■ Data listing:
***
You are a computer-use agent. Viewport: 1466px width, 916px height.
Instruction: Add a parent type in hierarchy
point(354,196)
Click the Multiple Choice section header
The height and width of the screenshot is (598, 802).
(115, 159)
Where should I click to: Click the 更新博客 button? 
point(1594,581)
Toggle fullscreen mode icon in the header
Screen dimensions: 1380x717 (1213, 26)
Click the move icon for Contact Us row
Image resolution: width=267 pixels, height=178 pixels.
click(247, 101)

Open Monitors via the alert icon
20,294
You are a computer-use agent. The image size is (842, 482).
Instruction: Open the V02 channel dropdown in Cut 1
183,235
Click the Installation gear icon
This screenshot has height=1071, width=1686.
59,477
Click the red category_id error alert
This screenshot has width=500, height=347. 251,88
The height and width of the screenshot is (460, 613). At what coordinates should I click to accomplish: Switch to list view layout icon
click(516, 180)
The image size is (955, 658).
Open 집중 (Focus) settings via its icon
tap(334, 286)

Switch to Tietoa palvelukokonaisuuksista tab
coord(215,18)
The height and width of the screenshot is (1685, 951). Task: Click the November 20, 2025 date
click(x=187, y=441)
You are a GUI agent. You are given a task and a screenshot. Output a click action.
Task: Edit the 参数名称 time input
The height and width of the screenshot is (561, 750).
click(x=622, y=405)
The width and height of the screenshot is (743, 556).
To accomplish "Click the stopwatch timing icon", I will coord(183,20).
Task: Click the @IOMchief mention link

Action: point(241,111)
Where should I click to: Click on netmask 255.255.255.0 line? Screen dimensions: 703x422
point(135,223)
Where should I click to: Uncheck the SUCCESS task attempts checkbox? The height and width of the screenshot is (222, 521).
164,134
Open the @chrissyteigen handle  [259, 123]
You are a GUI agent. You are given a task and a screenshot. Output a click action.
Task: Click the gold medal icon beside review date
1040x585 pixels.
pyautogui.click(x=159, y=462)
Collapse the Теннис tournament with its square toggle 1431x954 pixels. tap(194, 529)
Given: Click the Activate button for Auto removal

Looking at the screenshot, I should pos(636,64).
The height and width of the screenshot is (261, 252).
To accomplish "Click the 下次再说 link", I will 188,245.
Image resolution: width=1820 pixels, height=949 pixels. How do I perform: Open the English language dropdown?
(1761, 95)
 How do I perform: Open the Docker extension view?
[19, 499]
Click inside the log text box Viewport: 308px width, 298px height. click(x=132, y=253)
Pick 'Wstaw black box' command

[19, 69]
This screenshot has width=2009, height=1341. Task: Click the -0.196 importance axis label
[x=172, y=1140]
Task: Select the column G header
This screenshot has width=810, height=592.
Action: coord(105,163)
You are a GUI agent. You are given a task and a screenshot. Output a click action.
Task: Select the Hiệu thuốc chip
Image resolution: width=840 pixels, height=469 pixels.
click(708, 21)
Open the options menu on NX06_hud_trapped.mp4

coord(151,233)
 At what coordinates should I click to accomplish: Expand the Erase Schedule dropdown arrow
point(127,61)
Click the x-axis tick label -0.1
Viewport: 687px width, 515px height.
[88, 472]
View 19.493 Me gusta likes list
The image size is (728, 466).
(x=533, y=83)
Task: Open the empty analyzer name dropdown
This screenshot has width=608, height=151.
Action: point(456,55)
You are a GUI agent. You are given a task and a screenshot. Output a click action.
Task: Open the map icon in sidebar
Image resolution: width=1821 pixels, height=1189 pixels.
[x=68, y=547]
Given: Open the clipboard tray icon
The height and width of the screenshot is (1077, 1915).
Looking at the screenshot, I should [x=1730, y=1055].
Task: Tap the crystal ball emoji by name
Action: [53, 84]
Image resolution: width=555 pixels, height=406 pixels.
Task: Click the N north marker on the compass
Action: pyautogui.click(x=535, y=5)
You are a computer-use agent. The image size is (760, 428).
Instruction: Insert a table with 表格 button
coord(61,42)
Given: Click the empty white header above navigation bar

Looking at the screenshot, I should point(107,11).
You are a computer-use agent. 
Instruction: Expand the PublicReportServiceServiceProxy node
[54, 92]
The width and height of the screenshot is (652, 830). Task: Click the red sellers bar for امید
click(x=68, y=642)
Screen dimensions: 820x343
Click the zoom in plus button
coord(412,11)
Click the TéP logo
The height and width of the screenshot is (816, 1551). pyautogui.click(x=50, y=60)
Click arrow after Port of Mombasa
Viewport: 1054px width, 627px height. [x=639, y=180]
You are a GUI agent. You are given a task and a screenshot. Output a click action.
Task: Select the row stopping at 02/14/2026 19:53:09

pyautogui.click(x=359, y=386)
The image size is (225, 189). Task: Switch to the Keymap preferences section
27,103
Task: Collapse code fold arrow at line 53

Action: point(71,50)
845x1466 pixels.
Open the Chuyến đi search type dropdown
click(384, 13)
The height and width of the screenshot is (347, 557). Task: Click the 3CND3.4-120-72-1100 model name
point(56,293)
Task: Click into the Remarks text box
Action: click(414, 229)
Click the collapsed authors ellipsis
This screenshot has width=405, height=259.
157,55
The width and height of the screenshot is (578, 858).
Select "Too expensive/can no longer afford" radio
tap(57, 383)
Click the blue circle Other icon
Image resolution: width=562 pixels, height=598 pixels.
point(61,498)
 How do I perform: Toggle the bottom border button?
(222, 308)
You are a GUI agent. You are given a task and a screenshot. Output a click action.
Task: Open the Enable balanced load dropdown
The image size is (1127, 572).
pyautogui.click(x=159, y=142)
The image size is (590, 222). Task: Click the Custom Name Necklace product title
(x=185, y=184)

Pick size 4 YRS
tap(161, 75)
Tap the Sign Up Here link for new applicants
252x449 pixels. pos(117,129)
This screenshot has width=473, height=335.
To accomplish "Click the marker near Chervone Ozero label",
***
■ Prompt: Convert every line of the rows above into a JSON list of strings, one string per line, omitting blank lines.

■ Solved exercise:
[
  "You are a computer-use agent. Viewport: 1466px width, 916px height.",
  "Instruction: Add a parent type in hierarchy",
  "point(354,196)",
  "Click the Multiple Choice section header",
  "The height and width of the screenshot is (598, 802).",
  "(115, 159)",
  "Where should I click to: Click the 更新博客 button? ",
  "point(1594,581)",
  "Toggle fullscreen mode icon in the header",
  "Screen dimensions: 1380x717 (1213, 26)",
  "Click the move icon for Contact Us row",
  "Image resolution: width=267 pixels, height=178 pixels.",
  "click(247, 101)",
  "Open Monitors via the alert icon",
  "20,294",
  "You are a computer-use agent. The image size is (842, 482).",
  "Instruction: Open the V02 channel dropdown in Cut 1",
  "183,235",
  "Click the Installation gear icon",
  "This screenshot has height=1071, width=1686.",
  "59,477",
  "Click the red category_id error alert",
  "This screenshot has width=500, height=347. 251,88",
  "The height and width of the screenshot is (460, 613). At what coordinates should I click to accomplish: Switch to list view layout icon",
  "click(516, 180)",
  "The image size is (955, 658).",
  "Open 집중 (Focus) settings via its icon",
  "tap(334, 286)",
  "Switch to Tietoa palvelukokonaisuuksista tab",
  "coord(215,18)",
  "The height and width of the screenshot is (1685, 951). Task: Click the November 20, 2025 date",
  "click(x=187, y=441)",
  "You are a GUI agent. You are given a task and a screenshot. Output a click action.",
  "Task: Edit the 参数名称 time input",
  "The height and width of the screenshot is (561, 750).",
  "click(x=622, y=405)",
  "The width and height of the screenshot is (743, 556).",
  "To accomplish \"Click the stopwatch timing icon\", I will coord(183,20).",
  "Task: Click the @IOMchief mention link",
  "Action: point(241,111)",
  "Where should I click to: Click on netmask 255.255.255.0 line? Screen dimensions: 703x422",
  "point(135,223)",
  "Where should I click to: Uncheck the SUCCESS task attempts checkbox? The height and width of the screenshot is (222, 521).",
  "164,134",
  "Open the @chrissyteigen handle  [259, 123]",
  "You are a GUI agent. You are given a task and a screenshot. Output a click action.",
  "Task: Click the gold medal icon beside review date",
  "1040x585 pixels.",
  "pyautogui.click(x=159, y=462)",
  "Collapse the Теннис tournament with its square toggle 1431x954 pixels. tap(194, 529)",
  "Given: Click the Activate button for Auto removal",
  "Looking at the screenshot, I should pos(636,64).",
  "The height and width of the screenshot is (261, 252).",
  "To accomplish \"Click the 下次再说 link\", I will 188,245.",
  "Image resolution: width=1820 pixels, height=949 pixels. How do I perform: Open the English language dropdown?",
  "(1761, 95)",
  " How do I perform: Open the Docker extension view?",
  "[19, 499]",
  "Click inside the log text box Viewport: 308px width, 298px height. click(x=132, y=253)",
  "Pick 'Wstaw black box' command",
  "[19, 69]",
  "This screenshot has width=2009, height=1341. Task: Click the -0.196 importance axis label",
  "[x=172, y=1140]",
  "Task: Select the column G header",
  "This screenshot has width=810, height=592.",
  "Action: coord(105,163)",
  "You are a GUI agent. You are given a task and a screenshot. Output a click action.",
  "Task: Select the Hiệu thuốc chip",
  "Image resolution: width=840 pixels, height=469 pixels.",
  "click(708, 21)",
  "Open the options menu on NX06_hud_trapped.mp4",
  "coord(151,233)",
  " At what coordinates should I click to accomplish: Expand the Erase Schedule dropdown arrow",
  "point(127,61)",
  "Click the x-axis tick label -0.1",
  "Viewport: 687px width, 515px height.",
  "[88, 472]",
  "View 19.493 Me gusta likes list",
  "The image size is (728, 466).",
  "(x=533, y=83)",
  "Task: Open the empty analyzer name dropdown",
  "This screenshot has width=608, height=151.",
  "Action: point(456,55)",
  "You are a GUI agent. You are given a task and a screenshot. Output a click action.",
  "Task: Open the map icon in sidebar",
  "Image resolution: width=1821 pixels, height=1189 pixels.",
  "[x=68, y=547]",
  "Given: Open the clipboard tray icon",
  "The height and width of the screenshot is (1077, 1915).",
  "Looking at the screenshot, I should [x=1730, y=1055].",
  "Task: Tap the crystal ball emoji by name",
  "Action: [53, 84]",
  "Image resolution: width=555 pixels, height=406 pixels.",
  "Task: Click the N north marker on the compass",
  "Action: pyautogui.click(x=535, y=5)",
  "You are a computer-use agent. The image size is (760, 428).",
  "Instruction: Insert a table with 表格 button",
  "coord(61,42)",
  "Given: Click the empty white header above navigation bar",
  "Looking at the screenshot, I should point(107,11).",
  "You are a computer-use agent. ",
  "Instruction: Expand the PublicReportServiceServiceProxy node",
  "[54, 92]",
  "The width and height of the screenshot is (652, 830). Task: Click the red sellers bar for امید",
  "click(x=68, y=642)",
  "Screen dimensions: 820x343",
  "Click the zoom in plus button",
  "coord(412,11)",
  "Click the TéP logo",
  "The height and width of the screenshot is (816, 1551). pyautogui.click(x=50, y=60)",
  "Click arrow after Port of Mombasa",
  "Viewport: 1054px width, 627px height. [x=639, y=180]",
  "You are a GUI agent. You are given a task and a screenshot. Output a click action.",
  "Task: Select the row stopping at 02/14/2026 19:53:09",
  "pyautogui.click(x=359, y=386)",
  "The image size is (225, 189). Task: Switch to the Keymap preferences section",
  "27,103",
  "Task: Collapse code fold arrow at line 53",
  "Action: point(71,50)",
  "845x1466 pixels.",
  "Open the Chuyến đi search type dropdown",
  "click(384, 13)",
  "The height and width of the screenshot is (347, 557). Task: Click the 3CND3.4-120-72-1100 model name",
  "point(56,293)",
  "Task: Click into the Remarks text box",
  "Action: click(414, 229)",
  "Click the collapsed authors ellipsis",
  "This screenshot has width=405, height=259.",
  "157,55",
  "The width and height of the screenshot is (578, 858).",
  "Select \"Too expensive/can no longer afford\" radio",
  "tap(57, 383)",
  "Click the blue circle Other icon",
  "Image resolution: width=562 pixels, height=598 pixels.",
  "point(61,498)",
  " How do I perform: Toggle the bottom border button?",
  "(222, 308)",
  "You are a GUI agent. You are given a task and a screenshot. Output a click action.",
  "Task: Open the Enable balanced load dropdown",
  "The image size is (1127, 572).",
  "pyautogui.click(x=159, y=142)",
  "The image size is (590, 222). Task: Click the Custom Name Necklace product title",
  "(x=185, y=184)",
  "Pick size 4 YRS",
  "tap(161, 75)",
  "Tap the Sign Up Here link for new applicants",
  "252x449 pixels. pos(117,129)",
  "This screenshot has width=473, height=335.",
  "To accomplish \"Click the marker near Chervone Ozero label\","
]